DIRECTIONS: Using the entries that follow, collect the lines where the word "agent" appears.

(Pixel coordinate grounding data)
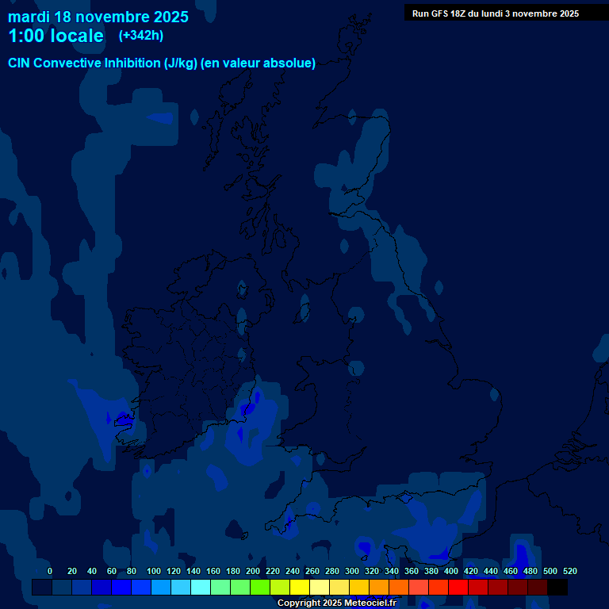The width and height of the screenshot is (609, 609).
Task: Click the date title mardi 18 novembre 2025
Action: (98, 17)

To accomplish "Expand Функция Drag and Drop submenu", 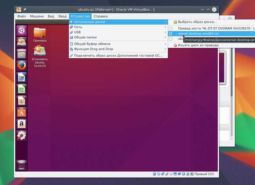I will (x=118, y=49).
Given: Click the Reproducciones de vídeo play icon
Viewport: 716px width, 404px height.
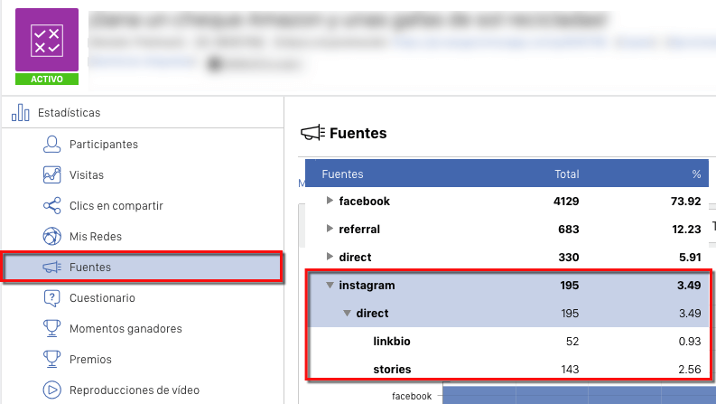Looking at the screenshot, I should click(52, 390).
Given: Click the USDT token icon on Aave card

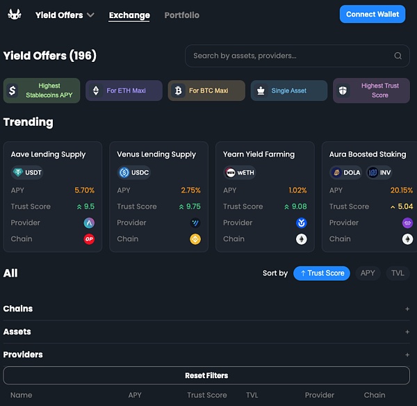Looking at the screenshot, I should (18, 172).
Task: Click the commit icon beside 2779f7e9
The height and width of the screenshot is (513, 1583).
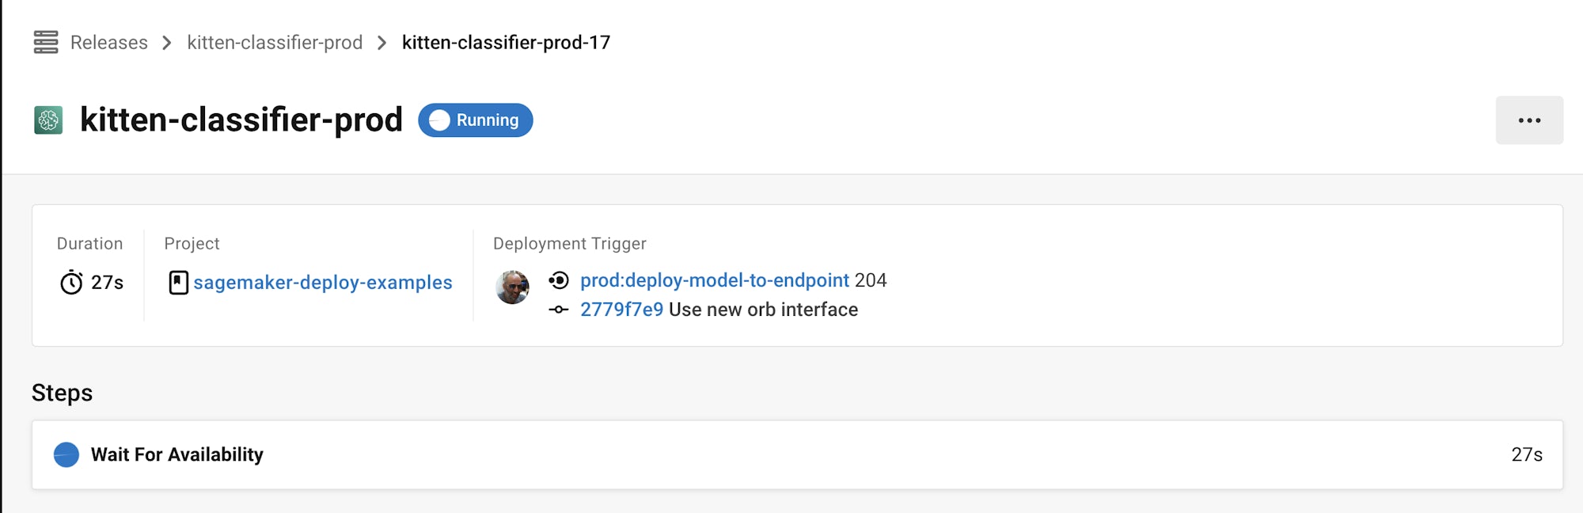Action: point(558,310)
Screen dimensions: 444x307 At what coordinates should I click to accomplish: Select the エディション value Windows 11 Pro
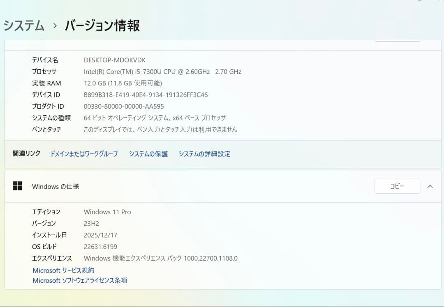106,212
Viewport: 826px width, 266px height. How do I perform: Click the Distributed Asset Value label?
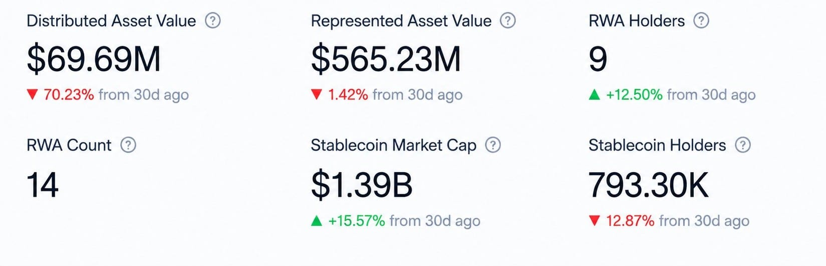(x=111, y=21)
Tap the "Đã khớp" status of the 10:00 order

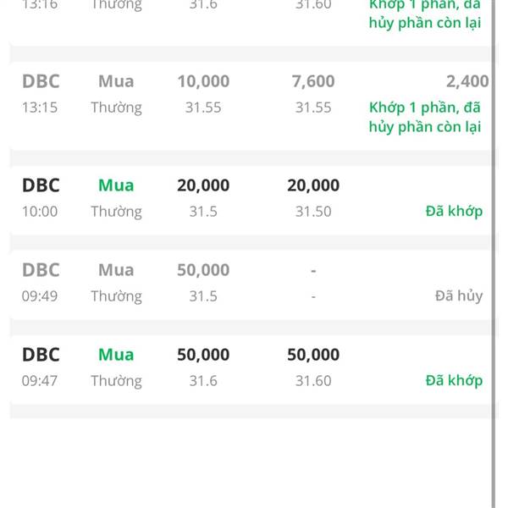click(x=454, y=211)
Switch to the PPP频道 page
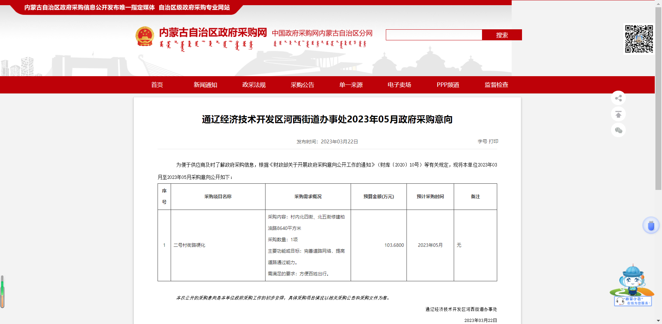 448,85
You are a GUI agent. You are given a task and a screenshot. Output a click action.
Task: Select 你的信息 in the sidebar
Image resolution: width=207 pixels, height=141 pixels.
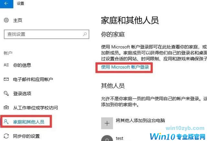coord(22,65)
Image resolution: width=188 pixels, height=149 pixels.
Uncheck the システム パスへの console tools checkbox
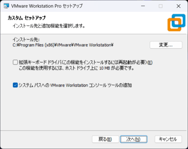click(x=15, y=85)
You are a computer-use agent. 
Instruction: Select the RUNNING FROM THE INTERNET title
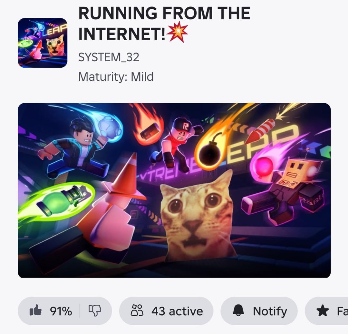[164, 24]
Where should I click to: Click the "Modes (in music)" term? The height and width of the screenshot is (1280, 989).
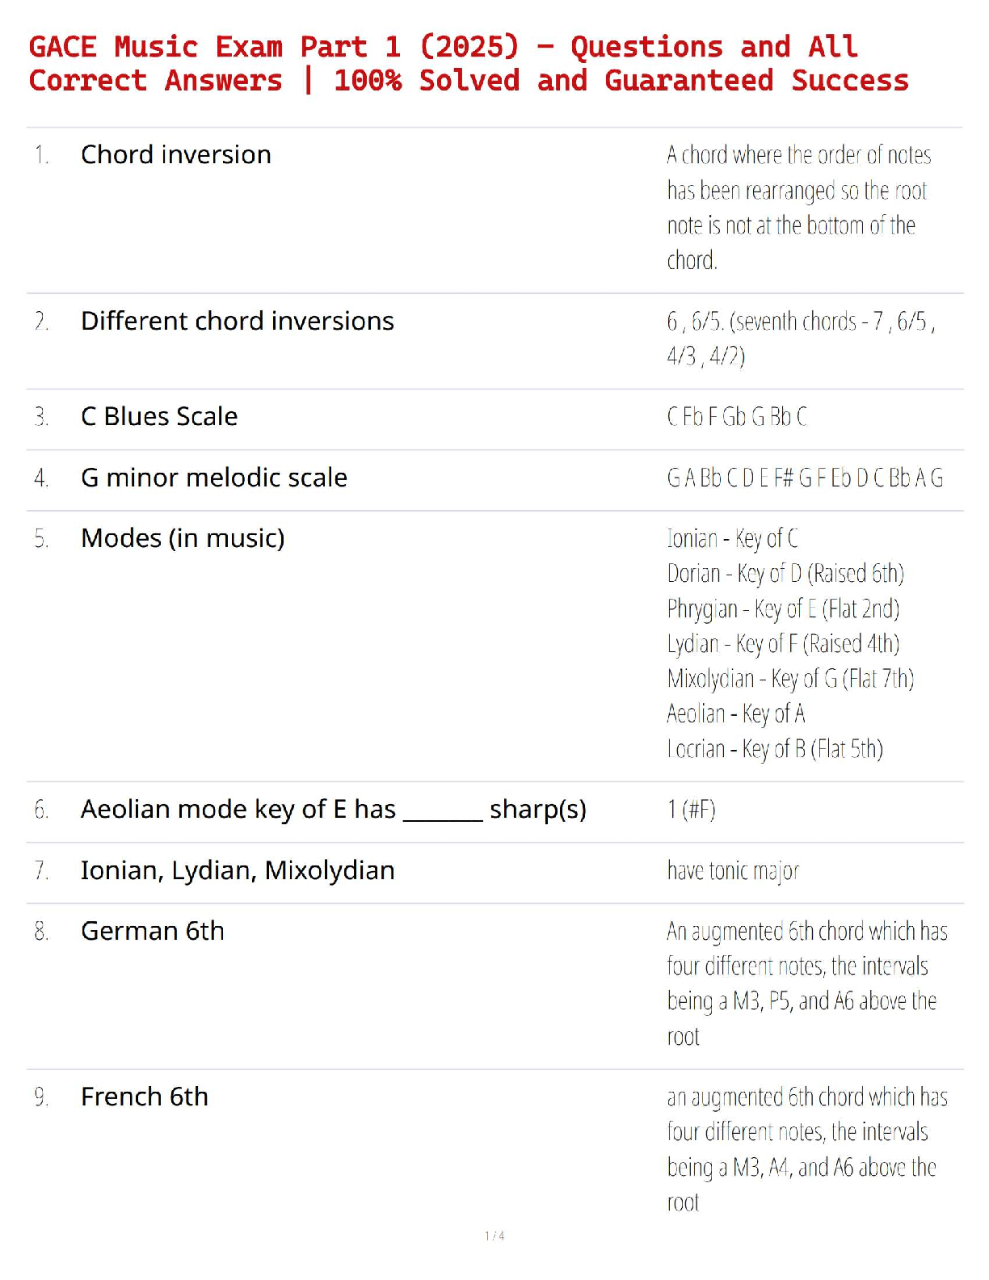coord(183,538)
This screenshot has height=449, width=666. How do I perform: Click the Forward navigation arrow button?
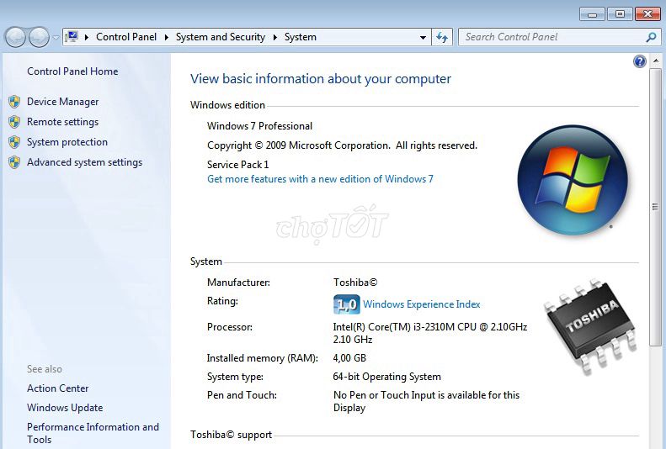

ANSWER SPACE:
You are a GUI agent. You are given a task and a screenshot. Output a click action.
You are a computer-use agent. 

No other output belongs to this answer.